For technical purposes it is often not necessary to split the raw product into its components to disassemble, but it forms - if necessary after driving off the easier volatile components - directly a technically valuable solvent. In a similar way the reaction proceeds using zinc oxide as a catalyst.

Example 2

About 250 ecm of a charcoal impregnated with copper oxide were passed 120 to 150 g of ethyl alcohol in vapor form ^{at 450 to 460 0 per hour.} 88 g of products boiling over 100 ° were obtained in 16 hours, including 22 g of butanol and 96 g of acetaldehyde. The temperature favorable for acetaldehyde formation is below that for copper

450 °. . .

Example 3

About 200 ecm of charcoal impregnated with manganese carbonate were circulated at 450 to 460 ° from 120 to 180 g of ethyl alcohol per hour. To. Four hours had condensed from the exhaust gases 30 g 78 ⁰ boiling products, including 15g butanol; 36 g of acetaldehyde were also obtained.
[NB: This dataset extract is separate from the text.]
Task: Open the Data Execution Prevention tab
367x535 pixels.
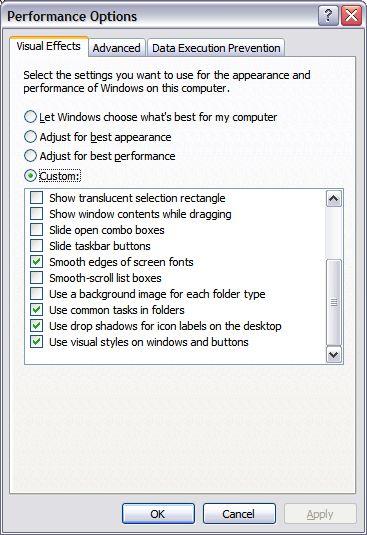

In the case of manganese oxide, the favorable temperature for the formation of aoetaldehyde is 360 °.

Example 4

About 200 ecm of charcoal impregnated with iron oxide were passed ^{in vapor form at 420 to 440 0} about ι oog ethyl alcohol per hour. 19.5 g of products boiling over 78 °, including 6.5 g of butanol, were obtained. In addition, 3.9 g of ethyl acetate were formed. Acetaldehyde was not isolated; it occurs with iron oxide at temperatures below 350 ⁰ only in small amounts.

Claims (1)

Claim: Process for the production of aliphatic _go saturated organic oxygen compounds, such as esters, acetals, ■ ketones and alcohols, especially butyl alcohol, from ethyl alcohol with simultaneous formation of acetaldehyde and hydrogen at normal pressure in the presence of catalysts, characterized in that the ethyl alcohol vapor above the for the catalyst used in each case for the formation of acetaldehyde, which is a favorable temperature, passes over catalysts of compounds of manganese, magnesium, zinc, iron, barium, strontium, calcium, sodium and copper.